Interior da Basílica de Santa Maria Maior, última morada terrena do Papa
Franciscus
Vimo-lo pela última vez faz hoje uma semana, Domingo de Páscoa. Debilitado, enfraquecido, mas com vontade indómita de pronunciar uma última mensagem urbi et orbi, tão inspiradora como a primeira que nos transmitiu mal fora eleito Papa, a 13 de Março de 2013. «Boa noite», afirmara então, mal assomou nesse instante inicial como Pontífice ao balcão da Basílica de São Pedro antes de pedir aos 1400 milhões de católicos que rezassem por ele.
«Boa Páscoa», disse neste dia 20, em cadeira de rodas, à multidão de fiéis que o escutava. Já tão próximo do seu limite físico, pronunciou a palavra que - mais do que qualquer outra - significa a transição da morte para a vida.
Repousa desde ontem na Basílica de Santa Maria Maior, no chão de uma nave lateral. Tendo inscrito apenas o seu nome em latim no mármore oriundo da Ligúria, região natal dos seus avós.
«Franciscus».
Ei-lo ali, humilde até ao fim, no termo da sua peregrinação terrena, após os grandes do planeta se despedirem dele numa soalheira manhã em Roma e cerca de meio milhão de pessoas comuns terem acompanhado a urna ao longo do cortejo de seis quilómetros.
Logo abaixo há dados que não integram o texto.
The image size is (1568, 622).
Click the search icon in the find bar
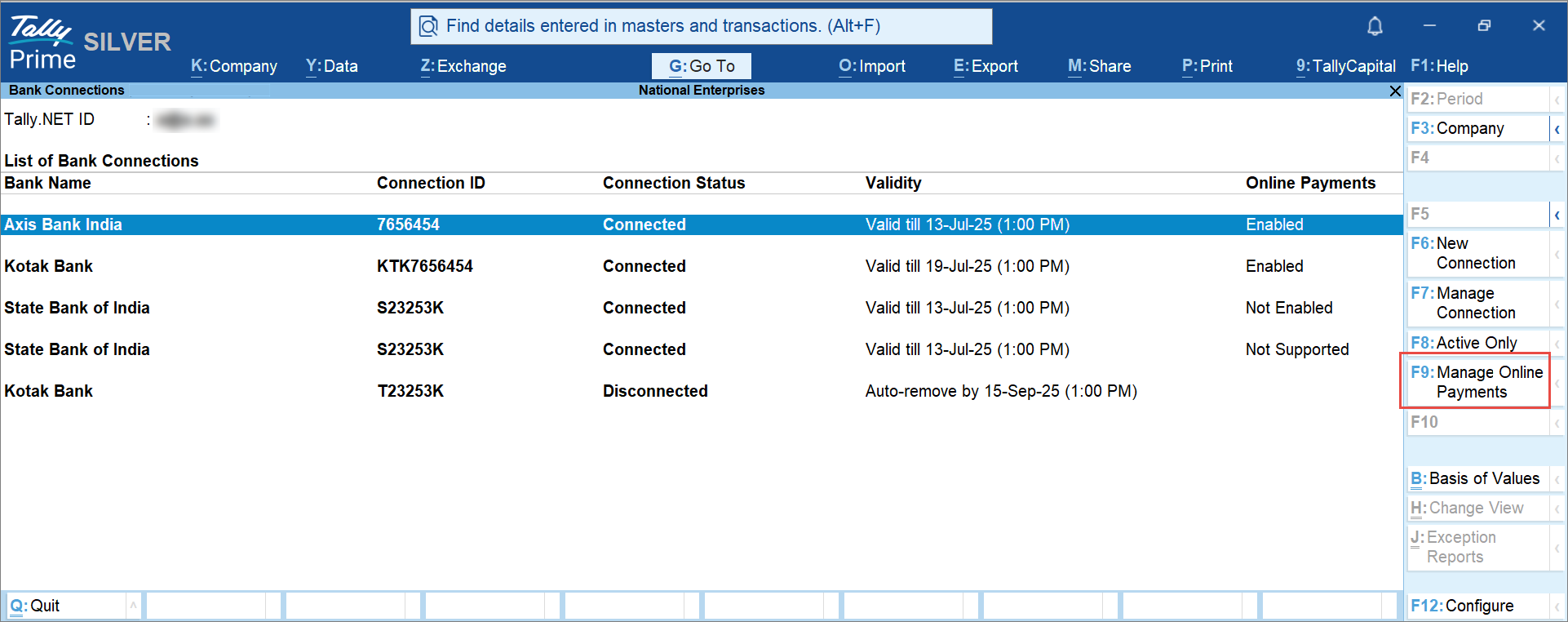[x=428, y=27]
Pedra tumular rasa, sem luxo nem ornamentos, para aquele que foi sem dúvida um príncipe da Igreja Católica neste primeiro quartel do século XXI. Quem lhe suceder no trono de Pedro tem um encargo muito pesado: permanecer à altura do legado de Jorge Mario Bergoglio, o bom pastor que veio dos confins do planeta com a missão de unir o mundo. Cumprindo a Parábola dos Talentos, uma das estimulantes lições de vida que podemos colher dos Evangelhos.
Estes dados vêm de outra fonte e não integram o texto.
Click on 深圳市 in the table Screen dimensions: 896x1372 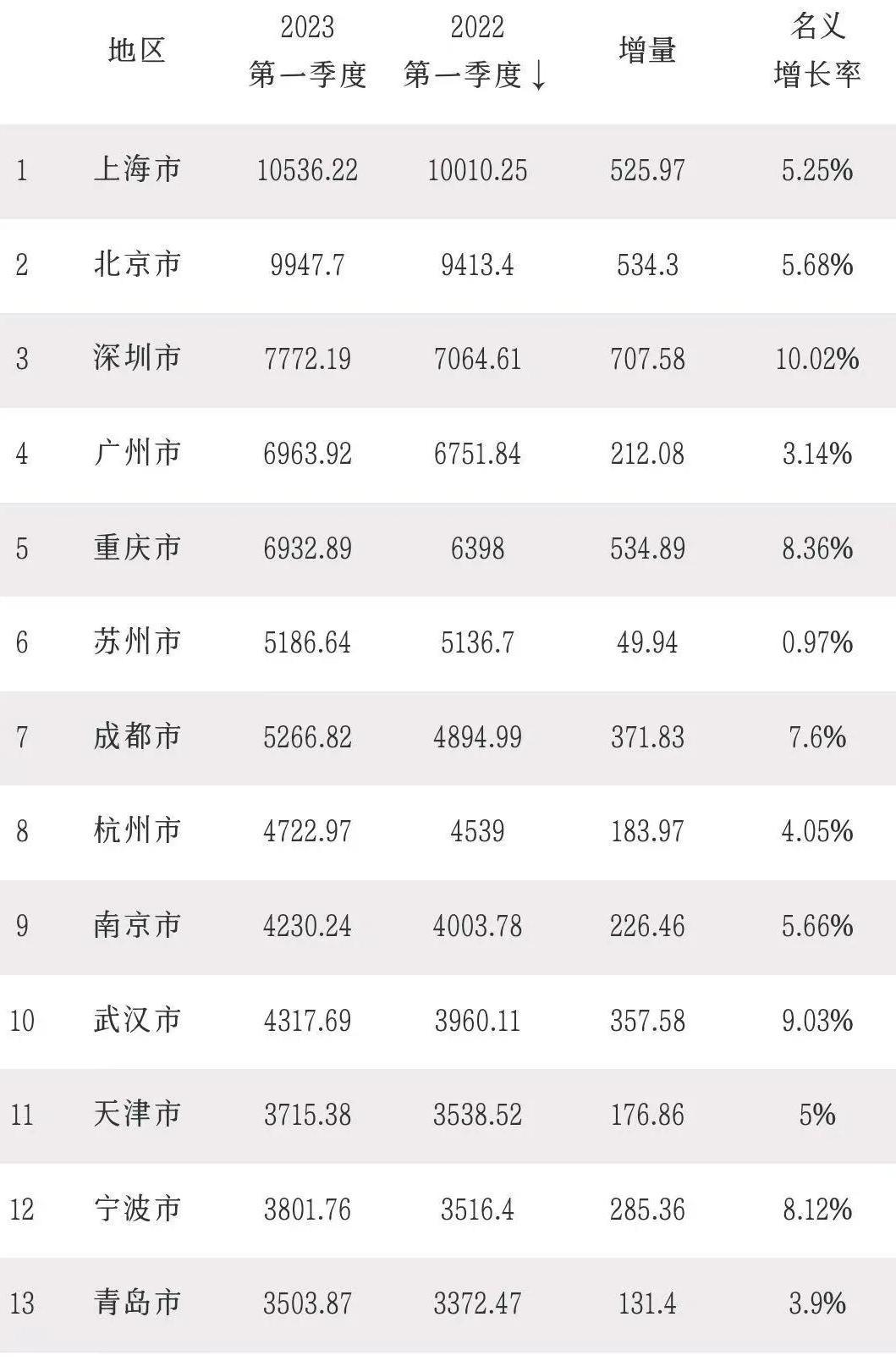137,359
Os seus restos mortais moram agora na laje do templo mariano onde nenhum pontífice era sepultado desde Clemente IX, em 1669. O último chefe da Igreja antes dele a escolher como última morada terrena um cenário alternativo à Basílica de São Pedro havia sido o grande Papa Leão XIII, sepultado há 122 anos em São João de Latrão.
Ninguém deve invejar a tarefa de quem irá seguir-se, por eleição dos seus pares, no conclave dos cardeais. Terá de prosseguir, sem desfalecimentos, a marcha contra a globalização da indiferença. Por uma igreja sem muralhas, onde «todos possam entrar», na senda deste belo lema que Francisco nos transmitiu.
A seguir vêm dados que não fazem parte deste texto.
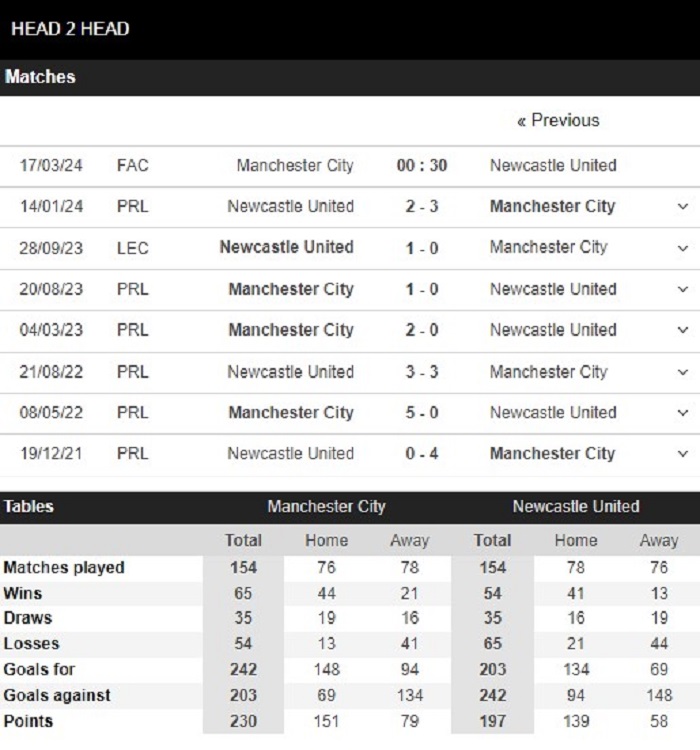Image resolution: width=700 pixels, height=750 pixels.
Task: Expand the 14/01/24 match details chevron
Action: pyautogui.click(x=683, y=207)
Acusam-no alguns de se ter desviado da rota. Gente de pouca fé: esta mensagem está inscrita desde o início, na Parábola do Bom Samaritano (Lucas X, 25-37). Pronunciada de viva voz por Jesus no seu apelo de amor ao próximo que nos leva a socorrer os mais necessitados, venham de onde vierem, por imperativo moral.
«Amarás o teu próximo como a ti mesmo.» Dois mil anos depois, nenhum estribilho ideológico conseguiu ser mais inspirador e luminoso do que este mandamento, pedra angular da civilização.